Retour

ARTICLE 627

RADIATIONS.

Réforme des régimes matrimoniaux. - Loi du 13 juillet 1965.
Epoux mariés sous un régime de communauté.
Conséquence de la réforme en ce qui concerne leur capacité à donner mainlevée des inscriptions.

1. - La loi n° 65-570 du 13 juillet 1965, portant réforme des régimes matrimoniaux, a modifié les pouvoirs d'administration et de disposition des époux mariés sous un régime de communauté à l'égard, tant des biens propres de la femme que des biens communs.

La présente note a pour objet d'examiner les conséquences que comportent ces modifications en ce qui concerne les conditions dans lesquelles les époux sont habilités à consentir la mainlevée des inscriptions de privilèges et d'hypothèques garantissant leurs créances propres ou celles de la communauté ( 1 ).

I. - NOUVEAU REGIME.

2. - Créances de communauté. - Comme par le passé, le mari administre seul la communauté et dispose, en principe, des biens communs (article 1421 nouveau du Code civil)

Ces pouvoirs comportent cependant des exceptions, en particulier aux termes de l'article 1424 nouveau du Code civil, le mari doit obtenir le concours de sa femme pour aliéner certains biens (immeubles, fonds de commerce et autres exploitations, droits sociaux et meubles corporels dont l'aliénation est soumise à publicité) et cette obligation s'étend à l'encaissement des capitaux provenant de ces aliénations.

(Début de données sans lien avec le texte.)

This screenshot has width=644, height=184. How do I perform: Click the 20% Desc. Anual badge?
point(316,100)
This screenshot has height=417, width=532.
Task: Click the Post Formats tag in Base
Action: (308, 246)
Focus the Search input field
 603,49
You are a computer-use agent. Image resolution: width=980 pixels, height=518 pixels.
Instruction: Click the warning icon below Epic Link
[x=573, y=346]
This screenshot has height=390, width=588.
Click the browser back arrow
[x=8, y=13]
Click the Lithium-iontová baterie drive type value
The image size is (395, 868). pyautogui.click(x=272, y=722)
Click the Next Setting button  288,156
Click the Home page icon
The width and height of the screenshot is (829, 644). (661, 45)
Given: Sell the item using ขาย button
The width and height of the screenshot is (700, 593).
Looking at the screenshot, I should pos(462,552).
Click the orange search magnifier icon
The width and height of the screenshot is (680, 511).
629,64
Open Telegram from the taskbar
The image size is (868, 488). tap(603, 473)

Les restrictions ainsi apportées aux pouvoirs du mari comportent, pour ce qui concerne le consentement à mainlevée, les conséquences suivantes :

Tout d'abord, l'interdiction faite au mari d'aliéner seul, sans le concours de sa femme, les biens immobiliers de la communauté nous paraît devoir être étendue à la mainlevée sans constatation de payement des inscriptions garantissant une créance commune. Dans l'opinion dominante, la mainlevée sans payement exige, en effet, la même capacité que pour l'aliénation d'un immeuble (Jacquet et Vétillard, Introduction, n° 38, p. 31 ; Précis Chambaz et Masounabe-Puyanne, 2° édition, n° 890 et 995 ; Planiol, Ripert et Becqué, n° 849).

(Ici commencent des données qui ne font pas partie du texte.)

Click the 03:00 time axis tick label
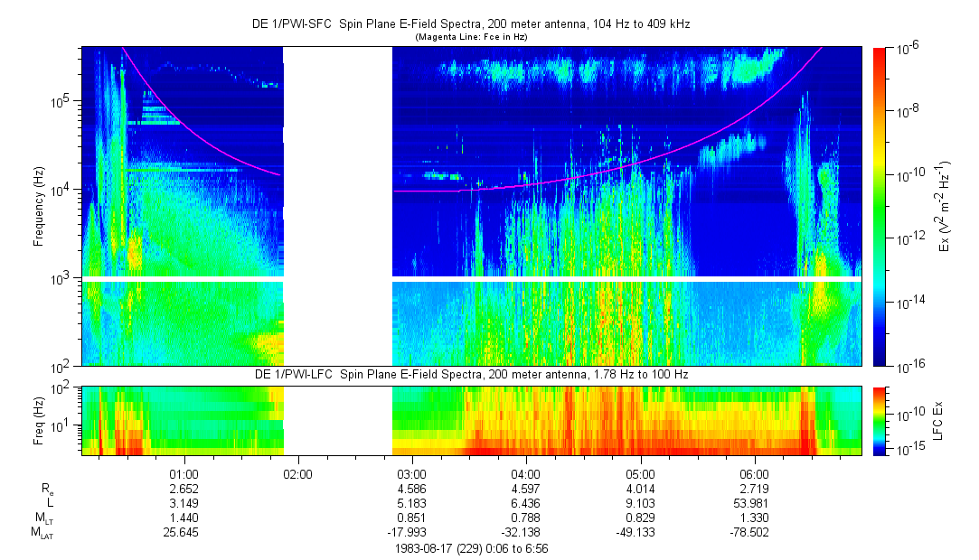979x560 pixels. pos(412,473)
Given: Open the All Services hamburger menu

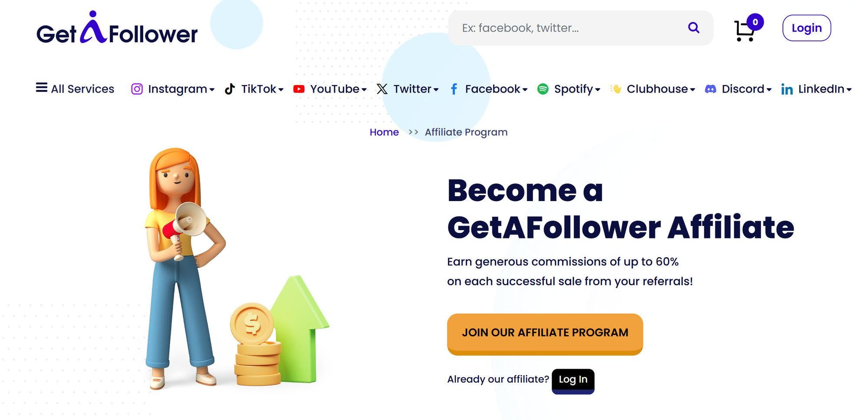Looking at the screenshot, I should point(42,88).
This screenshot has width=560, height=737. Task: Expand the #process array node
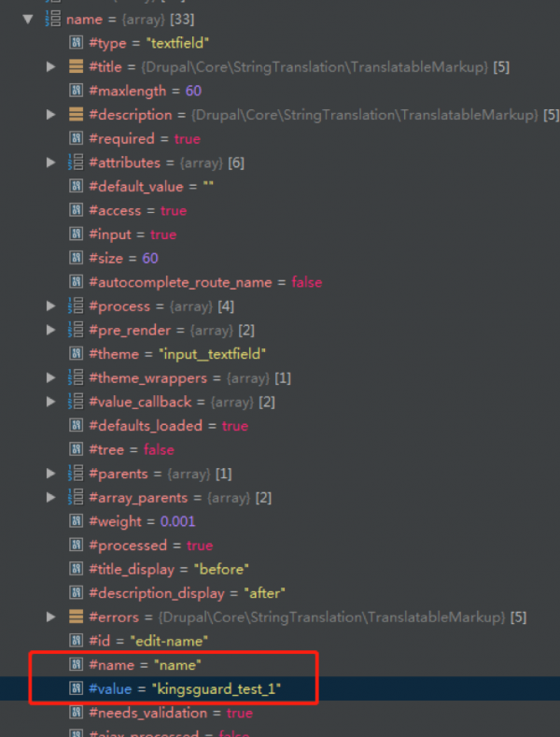click(51, 306)
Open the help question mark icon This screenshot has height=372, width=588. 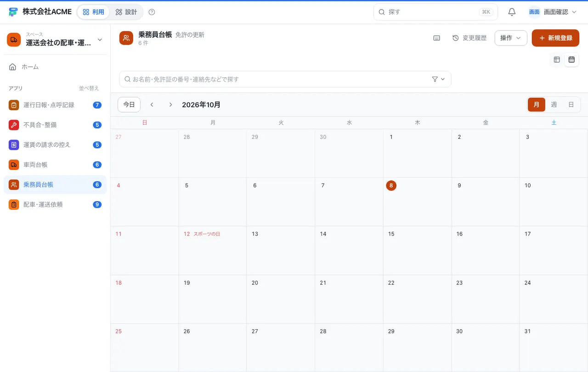pos(152,12)
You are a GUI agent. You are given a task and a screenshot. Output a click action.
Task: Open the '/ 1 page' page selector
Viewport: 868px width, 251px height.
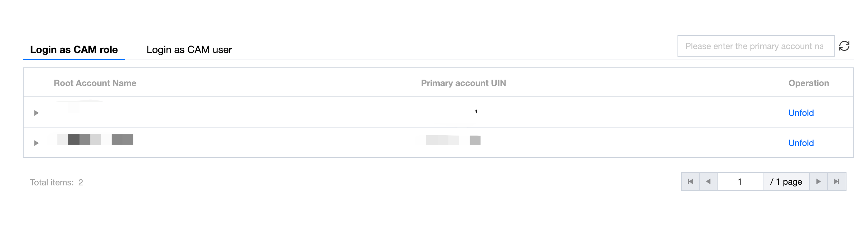point(786,181)
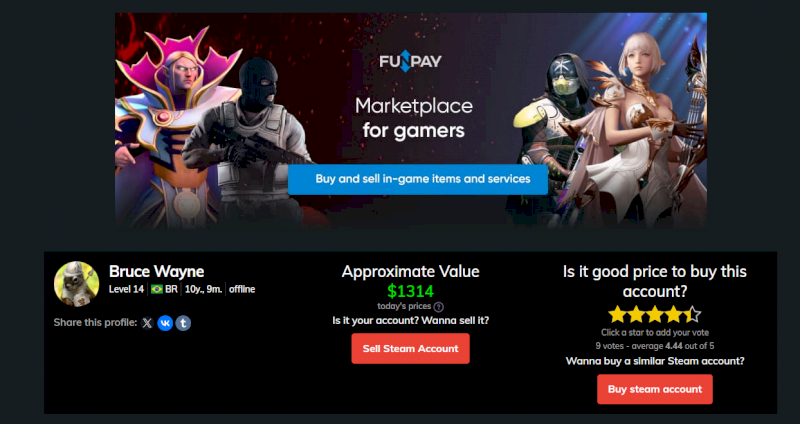
Task: Rate the account with one star
Action: [x=617, y=314]
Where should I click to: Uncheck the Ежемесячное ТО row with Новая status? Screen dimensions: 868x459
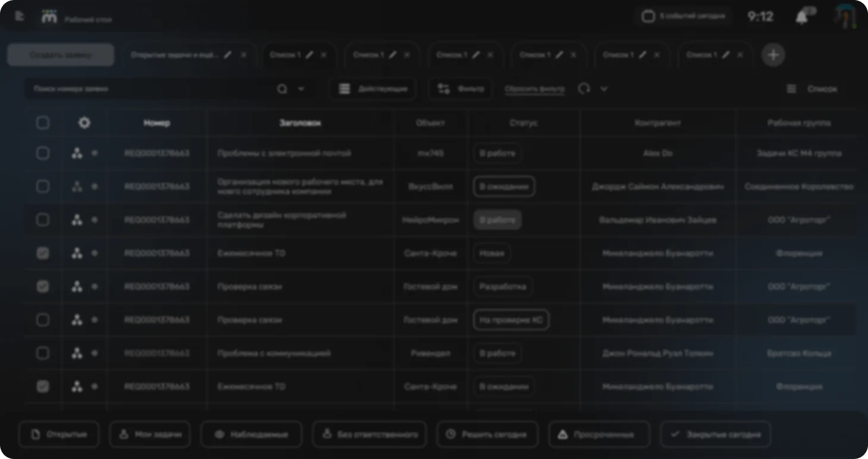pos(43,253)
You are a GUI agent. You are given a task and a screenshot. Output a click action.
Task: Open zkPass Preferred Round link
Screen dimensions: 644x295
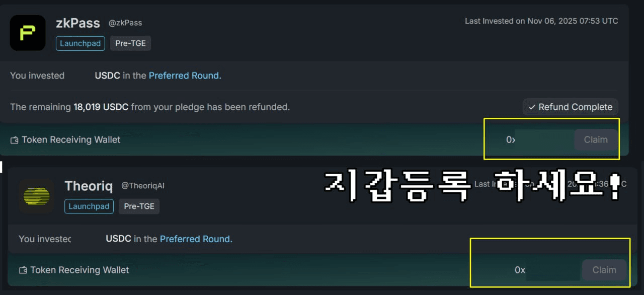coord(185,76)
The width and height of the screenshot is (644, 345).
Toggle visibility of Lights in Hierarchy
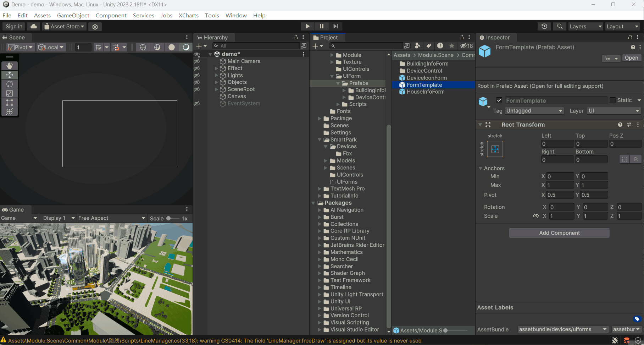[197, 75]
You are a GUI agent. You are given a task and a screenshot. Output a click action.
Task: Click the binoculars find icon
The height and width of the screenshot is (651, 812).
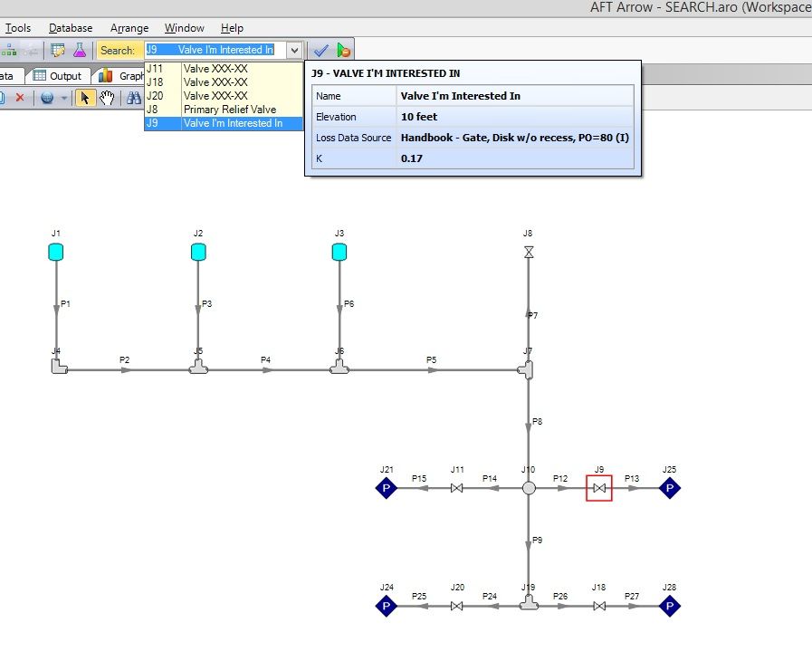(x=133, y=98)
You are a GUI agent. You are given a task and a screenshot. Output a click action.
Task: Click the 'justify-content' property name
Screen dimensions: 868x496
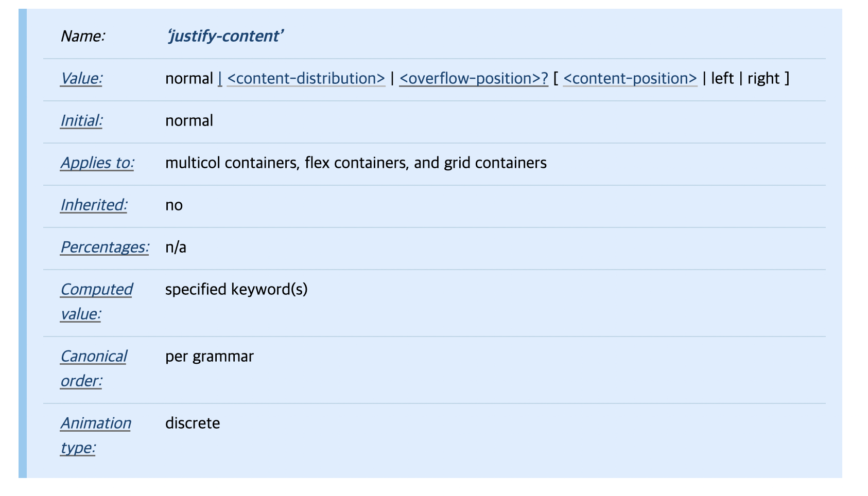point(225,36)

Par ailleurs, l'obligation faite au mari d'obtenir le concours de sa femme pour encaisser les capitaux provenant de l'aliénation des biens visés à l'article 1424 dépendant de la communauté a pour conséquence qu'il ne peut disposer sans ce même concours de l'hypothèque garantissant la créance formée par les prix de vente, qui est un accessoire de cette créance (Précis Chambaz et Masounabe-Puyanne, 2° édition, n° 185 ; Jacquet et Vétillard, V° Cession d'hypothèque, n° 2, dern. al., p. 115).

(1) Il est précisé que la loi nouvelle est sans effet à l'égard des mainlevées établies avant le 1er février 1966, même si la radiation est requise après cette date.

Dès lors, en cas d'inscription de privilège ou d'hypothèque prise pour sûreté du prix de vente de biens de la nature de ceux vises à l'article 1424 nouveau, la mainlevée, même avec constatation de paiement, ne peut être consentie par le mari sans le concours de sa femme.

3. - Créances propres aux époux. - Aux termes de l'article 1428 nouv., « chaque époux a l'administration et la jouissance de ses biens propres et peut en disposer librement. En particulier, le mari n'a plus l'administration des biens propres de sa femme et le droit de disposition de la femme n'est plus restreint par le droit de jouissance que la communauté possédait sur ses biens (Précis Chambaz et Masounabe-Puyanne, 2° éd., n° 1080-II).

En conséquence, chacun des époux a le pouvoir de donner seul mainlevée, avec ou sans constatation de paiement, des inscriptions garantissant ses créances personnelles.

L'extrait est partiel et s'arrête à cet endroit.